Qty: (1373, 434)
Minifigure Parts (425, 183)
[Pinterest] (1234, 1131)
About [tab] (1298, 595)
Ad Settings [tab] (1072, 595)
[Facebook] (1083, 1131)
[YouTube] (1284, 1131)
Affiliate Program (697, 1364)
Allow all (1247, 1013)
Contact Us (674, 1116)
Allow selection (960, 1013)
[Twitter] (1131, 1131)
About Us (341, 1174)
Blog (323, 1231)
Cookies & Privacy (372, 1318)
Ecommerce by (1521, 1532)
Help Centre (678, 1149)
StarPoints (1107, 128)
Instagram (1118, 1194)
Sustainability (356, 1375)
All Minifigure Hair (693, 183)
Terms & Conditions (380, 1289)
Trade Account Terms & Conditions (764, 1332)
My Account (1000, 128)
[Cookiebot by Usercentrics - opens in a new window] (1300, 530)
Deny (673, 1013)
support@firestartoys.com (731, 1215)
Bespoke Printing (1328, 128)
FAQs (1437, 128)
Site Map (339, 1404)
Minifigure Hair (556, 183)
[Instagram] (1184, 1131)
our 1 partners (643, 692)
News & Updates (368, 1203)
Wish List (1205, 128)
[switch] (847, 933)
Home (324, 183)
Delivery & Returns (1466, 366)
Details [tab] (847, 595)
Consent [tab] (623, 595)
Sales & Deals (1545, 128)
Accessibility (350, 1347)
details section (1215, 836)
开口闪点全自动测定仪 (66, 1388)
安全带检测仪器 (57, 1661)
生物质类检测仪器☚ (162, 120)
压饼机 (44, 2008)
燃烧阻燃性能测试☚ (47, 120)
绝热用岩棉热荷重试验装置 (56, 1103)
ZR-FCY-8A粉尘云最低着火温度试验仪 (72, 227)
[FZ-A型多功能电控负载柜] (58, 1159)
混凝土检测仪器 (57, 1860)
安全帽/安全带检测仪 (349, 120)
* * *
--- WHAT IS BEING ASKED ---
Quote the records above exactly, from the first line through the line containing "FAQs (1437, 128)", and nothing more.

--- SOLUTION FOR THIS TASK ---
Qty: (1373, 434)
Minifigure Parts (425, 183)
[Pinterest] (1234, 1131)
About [tab] (1298, 595)
Ad Settings [tab] (1072, 595)
[Facebook] (1083, 1131)
[YouTube] (1284, 1131)
Affiliate Program (697, 1364)
Allow all (1247, 1013)
Contact Us (674, 1116)
Allow selection (960, 1013)
[Twitter] (1131, 1131)
About Us (341, 1174)
Blog (323, 1231)
Cookies & Privacy (372, 1318)
Ecommerce by (1521, 1532)
Help Centre (678, 1149)
StarPoints (1107, 128)
Instagram (1118, 1194)
Sustainability (356, 1375)
All Minifigure Hair (693, 183)
Terms & Conditions (380, 1289)
Trade Account Terms & Conditions (764, 1332)
My Account (1000, 128)
[Cookiebot by Usercentrics - opens in a new window] (1300, 530)
Deny (673, 1013)
support@firestartoys.com (731, 1215)
Bespoke Printing (1328, 128)
FAQs (1437, 128)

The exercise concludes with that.